For modern relics, surface and edge chipping can impact grades. Some buyers prefer sealed status because:
- It preserves provenance
- It avoids the risks of handling and shipping to a grading company
In the absence of a pop report for this exact card (since it’s ungraded), scarcity is driven by print run (5 copies) rather than graded population.
What This Sale Signals for the Ohtani Market
A single auction doesn’t define a market, but a $24,705 result at a major auction house like Goldin on May 8, 2026 tells us a few things:
- High-end demand for Ohtani remains strong. Even outside his flagship rookie and core autograph lines, serious money is chasing premium pieces.
- Game-used, authenticated memorabilia is a key differentiator. Among a sea of parallels and inserts, relics tied to actual game use and backed by MLB data stand out.

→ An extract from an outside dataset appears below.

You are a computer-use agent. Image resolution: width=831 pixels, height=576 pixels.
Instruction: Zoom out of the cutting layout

- Dodgers-era Ohtani cards are already carving out their lane. This is not just nostalgia for his early MLB years; collectors are willing to pay serious prices for newer, big-market, big-moment material.
For newcomers or returning collectors, this doesn’t mean every Ohtani card is worth five figures—far from it. But it does highlight how the hobby currently values:
- Player stature
- Authentic game-used material
- Extremely low print runs
- Recognized auction platforms
Takeaways for Collectors and Small Sellers
A few practical lessons you can draw from this sale, whether you’re collecting or reselling:
- Know your print runs. A card numbered /5, especially of a superstar, exists in an entirely different market tier than unnumbered or high-serial inserts.

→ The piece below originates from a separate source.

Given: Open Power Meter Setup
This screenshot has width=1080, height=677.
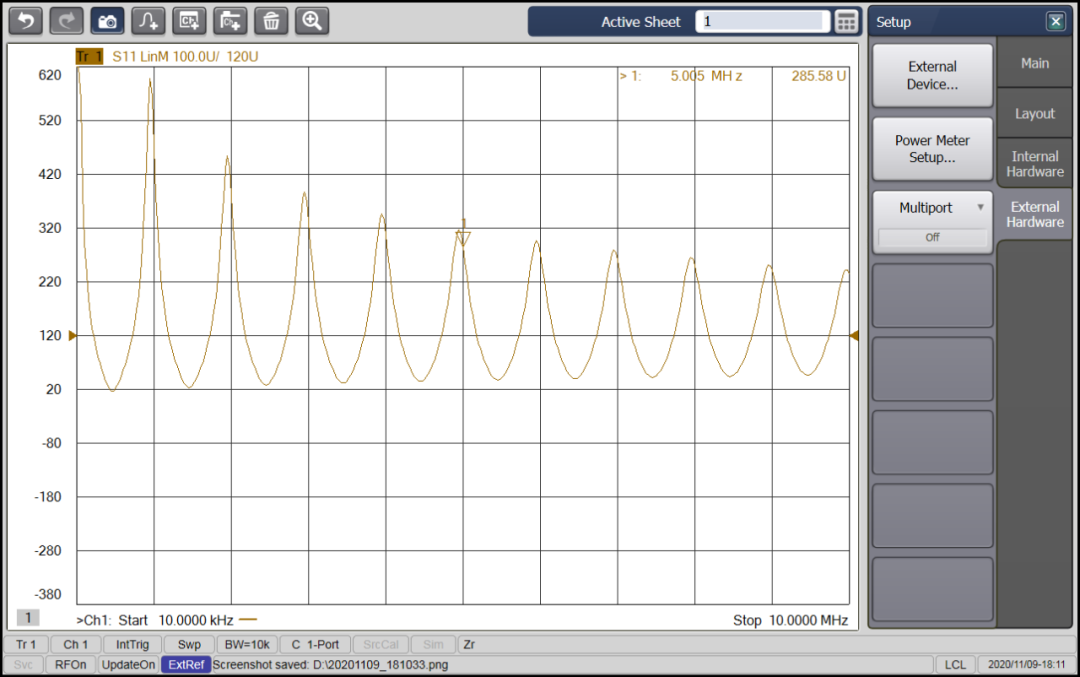Looking at the screenshot, I should coord(932,148).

- Understand authentication. “Game-used” with MLB Authentication carries more weight than generic relic wording. When listing or buying, call out that detail clearly.
- Track comps over time. For ultra-rare cards, you may only see a handful of sales. Each one becomes a reference point, so saving auction results and data helps build your own internal price history.
- Separate player hype from card specifics. Ohtani is a major driver of demand, but within his catalog, there’s a big gap between mass-produced cards and ultra-short-print, authenticated relics.
As more 2025 Topps Now Relics Ohtani cards surface—and as future parallels or one-of-ones sell—this Goldin May 8, 2026 result will likely serve as an early milestone in the pricing history of his Dodgers-era game-used cards.
For now, it stands as a clear reminder: when you combine a generational player, true scarcity, and verifiable game-used memorabilia, the modern market is willing to pay up.